>> Begin THE RECORDS

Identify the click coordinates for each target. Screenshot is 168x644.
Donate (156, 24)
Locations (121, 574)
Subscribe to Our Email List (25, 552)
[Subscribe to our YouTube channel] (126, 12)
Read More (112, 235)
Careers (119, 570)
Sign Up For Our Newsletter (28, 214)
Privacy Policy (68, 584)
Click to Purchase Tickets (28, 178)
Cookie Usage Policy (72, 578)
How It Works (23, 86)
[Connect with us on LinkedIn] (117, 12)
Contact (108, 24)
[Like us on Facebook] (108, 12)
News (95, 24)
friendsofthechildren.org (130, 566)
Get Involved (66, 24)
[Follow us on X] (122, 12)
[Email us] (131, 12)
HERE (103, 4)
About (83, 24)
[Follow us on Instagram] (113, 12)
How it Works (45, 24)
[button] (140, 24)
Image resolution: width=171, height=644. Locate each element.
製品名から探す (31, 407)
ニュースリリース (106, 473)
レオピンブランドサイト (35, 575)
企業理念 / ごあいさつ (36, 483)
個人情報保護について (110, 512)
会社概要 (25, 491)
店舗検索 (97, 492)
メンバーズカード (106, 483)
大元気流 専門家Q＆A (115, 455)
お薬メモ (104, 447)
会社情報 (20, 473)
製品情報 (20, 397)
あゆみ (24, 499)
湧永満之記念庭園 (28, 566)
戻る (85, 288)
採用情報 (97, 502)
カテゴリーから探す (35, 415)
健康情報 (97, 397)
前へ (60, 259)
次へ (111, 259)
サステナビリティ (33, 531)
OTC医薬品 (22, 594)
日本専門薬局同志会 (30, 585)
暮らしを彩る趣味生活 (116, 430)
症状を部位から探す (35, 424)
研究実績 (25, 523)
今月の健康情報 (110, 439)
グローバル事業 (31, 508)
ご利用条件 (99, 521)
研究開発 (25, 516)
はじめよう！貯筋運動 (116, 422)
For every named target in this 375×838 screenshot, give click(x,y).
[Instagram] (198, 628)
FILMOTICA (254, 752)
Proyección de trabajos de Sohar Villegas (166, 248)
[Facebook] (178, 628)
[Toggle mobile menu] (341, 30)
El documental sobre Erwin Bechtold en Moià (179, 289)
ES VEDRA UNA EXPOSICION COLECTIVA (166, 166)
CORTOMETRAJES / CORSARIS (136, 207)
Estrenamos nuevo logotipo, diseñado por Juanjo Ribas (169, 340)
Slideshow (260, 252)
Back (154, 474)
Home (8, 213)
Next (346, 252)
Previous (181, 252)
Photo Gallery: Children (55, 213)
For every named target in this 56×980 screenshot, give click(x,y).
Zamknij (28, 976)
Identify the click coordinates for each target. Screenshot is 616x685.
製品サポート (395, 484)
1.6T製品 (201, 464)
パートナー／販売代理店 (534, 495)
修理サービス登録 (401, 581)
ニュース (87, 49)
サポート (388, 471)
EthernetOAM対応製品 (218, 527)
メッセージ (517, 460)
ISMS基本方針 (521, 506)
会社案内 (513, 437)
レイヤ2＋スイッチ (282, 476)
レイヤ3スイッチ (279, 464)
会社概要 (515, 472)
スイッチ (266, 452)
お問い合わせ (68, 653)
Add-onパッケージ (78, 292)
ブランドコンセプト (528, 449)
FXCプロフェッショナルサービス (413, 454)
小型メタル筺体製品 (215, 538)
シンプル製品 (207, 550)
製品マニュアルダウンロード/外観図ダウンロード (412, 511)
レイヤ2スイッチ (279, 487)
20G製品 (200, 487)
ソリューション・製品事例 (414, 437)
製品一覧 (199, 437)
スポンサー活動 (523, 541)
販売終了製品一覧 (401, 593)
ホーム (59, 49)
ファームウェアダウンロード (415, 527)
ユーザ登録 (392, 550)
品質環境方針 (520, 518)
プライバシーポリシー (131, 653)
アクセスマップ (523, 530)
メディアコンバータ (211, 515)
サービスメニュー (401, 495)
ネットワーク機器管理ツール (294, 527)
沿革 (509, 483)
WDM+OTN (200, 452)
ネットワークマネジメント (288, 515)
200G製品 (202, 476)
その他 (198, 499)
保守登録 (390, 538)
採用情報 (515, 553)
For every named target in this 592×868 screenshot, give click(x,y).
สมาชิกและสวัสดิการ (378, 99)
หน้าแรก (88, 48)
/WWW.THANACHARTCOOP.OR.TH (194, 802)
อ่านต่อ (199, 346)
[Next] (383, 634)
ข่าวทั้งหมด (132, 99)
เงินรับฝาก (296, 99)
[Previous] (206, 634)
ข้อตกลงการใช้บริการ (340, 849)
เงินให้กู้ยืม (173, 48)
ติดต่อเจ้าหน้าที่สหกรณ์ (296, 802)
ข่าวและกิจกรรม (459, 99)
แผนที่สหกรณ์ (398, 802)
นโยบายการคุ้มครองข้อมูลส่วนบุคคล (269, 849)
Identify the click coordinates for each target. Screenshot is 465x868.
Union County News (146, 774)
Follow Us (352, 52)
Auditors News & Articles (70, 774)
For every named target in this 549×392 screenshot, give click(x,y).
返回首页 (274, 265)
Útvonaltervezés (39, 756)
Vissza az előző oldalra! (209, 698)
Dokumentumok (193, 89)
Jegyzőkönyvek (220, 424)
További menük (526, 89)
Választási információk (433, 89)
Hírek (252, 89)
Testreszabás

>> End THE RECORDS

YOUR GOAL:
Please count the lines of the records above that contain the word "Policy" and reply with the number alone.

SOLUTION BELOW:
2